According to the expense books of the Chamber Archive, the crown of Empress Catherine I contained a greatest size and excellent quality lal, which was taken into the cabinet by order of Empress Anna Ioannovna. This lal is the same one that was bought in 1676 for a very significant sum at that time, by order of Tsar Alexei Mikhailovich, in Beijing by Nikolai Spathari, the Russian ambassador to the Chinese Bogda Khan Kangxi.
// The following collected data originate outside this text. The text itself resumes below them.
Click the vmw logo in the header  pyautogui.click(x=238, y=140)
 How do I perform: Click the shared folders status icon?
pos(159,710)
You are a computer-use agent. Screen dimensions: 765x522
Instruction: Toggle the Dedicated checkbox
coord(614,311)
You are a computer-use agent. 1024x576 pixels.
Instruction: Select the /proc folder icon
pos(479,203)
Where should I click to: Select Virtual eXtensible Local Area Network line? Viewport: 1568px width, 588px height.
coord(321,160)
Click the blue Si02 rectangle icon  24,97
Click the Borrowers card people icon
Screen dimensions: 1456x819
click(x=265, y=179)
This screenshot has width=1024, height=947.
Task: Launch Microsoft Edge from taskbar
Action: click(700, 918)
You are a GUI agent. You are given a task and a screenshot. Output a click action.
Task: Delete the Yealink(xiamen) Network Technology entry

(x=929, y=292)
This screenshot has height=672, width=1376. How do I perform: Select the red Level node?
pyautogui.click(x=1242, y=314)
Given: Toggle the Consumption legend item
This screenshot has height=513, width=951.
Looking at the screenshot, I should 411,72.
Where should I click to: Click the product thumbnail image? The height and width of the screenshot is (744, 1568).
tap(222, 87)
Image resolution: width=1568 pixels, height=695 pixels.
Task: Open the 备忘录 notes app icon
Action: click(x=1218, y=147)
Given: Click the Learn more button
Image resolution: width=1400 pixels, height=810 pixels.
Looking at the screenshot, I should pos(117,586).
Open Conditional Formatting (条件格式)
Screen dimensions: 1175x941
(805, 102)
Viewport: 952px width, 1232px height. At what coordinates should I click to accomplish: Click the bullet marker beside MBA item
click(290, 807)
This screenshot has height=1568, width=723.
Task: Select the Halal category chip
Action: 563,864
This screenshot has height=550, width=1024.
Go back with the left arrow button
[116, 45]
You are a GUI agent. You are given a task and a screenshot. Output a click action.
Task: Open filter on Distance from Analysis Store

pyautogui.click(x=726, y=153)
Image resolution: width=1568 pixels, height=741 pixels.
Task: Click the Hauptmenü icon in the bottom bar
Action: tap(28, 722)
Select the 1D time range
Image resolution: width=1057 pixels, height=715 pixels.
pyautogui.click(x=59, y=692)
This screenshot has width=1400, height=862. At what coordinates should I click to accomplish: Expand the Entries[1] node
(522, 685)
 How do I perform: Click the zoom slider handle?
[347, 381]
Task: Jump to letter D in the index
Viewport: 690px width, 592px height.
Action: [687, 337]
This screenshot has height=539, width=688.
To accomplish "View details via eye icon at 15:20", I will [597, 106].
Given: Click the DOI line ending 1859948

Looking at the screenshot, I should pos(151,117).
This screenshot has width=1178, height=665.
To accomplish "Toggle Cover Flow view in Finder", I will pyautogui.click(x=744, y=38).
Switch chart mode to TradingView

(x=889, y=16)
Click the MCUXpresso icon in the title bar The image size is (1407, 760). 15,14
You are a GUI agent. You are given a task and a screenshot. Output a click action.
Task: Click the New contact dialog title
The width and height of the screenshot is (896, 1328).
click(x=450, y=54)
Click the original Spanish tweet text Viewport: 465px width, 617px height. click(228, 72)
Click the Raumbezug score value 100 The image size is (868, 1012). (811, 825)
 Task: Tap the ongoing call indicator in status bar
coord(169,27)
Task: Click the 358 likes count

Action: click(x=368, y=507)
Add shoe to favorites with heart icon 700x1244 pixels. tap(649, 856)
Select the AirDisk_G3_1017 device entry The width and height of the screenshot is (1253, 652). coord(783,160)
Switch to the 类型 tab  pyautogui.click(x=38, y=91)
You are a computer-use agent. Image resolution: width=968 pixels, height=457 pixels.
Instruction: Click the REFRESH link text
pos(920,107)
Various publications in pre-revolutionary Russia linked this statement with the stone that has been under the cross of Anna Ioannovna's crown since 1732; this version was generally accepted. In the 20th century, the Soviet researcher Alexander Fersman expressed doubt that it was possible to establish which of the two surviving precious tops of the Russian imperial crowns is the Spathari's stone and which was the Menshikov's stone, but since the mid-20th century the Spathari's Lal has been identified with the Spinel of the Great Imperial Crown. In fact, both stones, from the crown of Anna Ioannovna and from the Great Imperial Crown, are too large to be the Spathari’s stone, since it weighed a little over eleven zolotniks, i.e. only slightly more than 47 grams or 240 carats. Spathari's Lal may have once topped the crown of Anna Ioannovna, but in that case he was removed from the crown in 1732 and “taken into the cabinet”, as Alexei Malinovsky originally pointed out.

There is also a version that the stone was acquired on behalf of Menshikov in the Netherlands.

==Mineralogical nature==
Sources from the times of the Russian Empire differ in the definition of the stone that topped the great imperial crowns of Russian emperors and empresses: some of them define it as a true ruby, a precious red corundum (“oriental ruby”, “yakhont”, “red yakhont”), and others define it as “lal”, that is, spinel or tourmaline (pink and red spinels and tourmalines were not yet distinguished at that time). Already in the 19th century, the definition “spinel ruby” was found in inventories, but only the examination of Academician Fersman reliably established that the largest of the seven historical stones of the Diamond Fund is indeed a spinel.

==Cultural significance==
===Literature===
The Menshikov Ruby is mentioned in the historical novels The Hunt of Peter II by Yuri Vigor and The Dishonored Bride by Margarita Anisimkova, as well as in the short story The Menshikov Passion by Mikhail Kheifets, and plays an important role in the plot of the novel The Fourth Ruby from the children's fantasy series Section 13 by the American writer James R. Hannibal.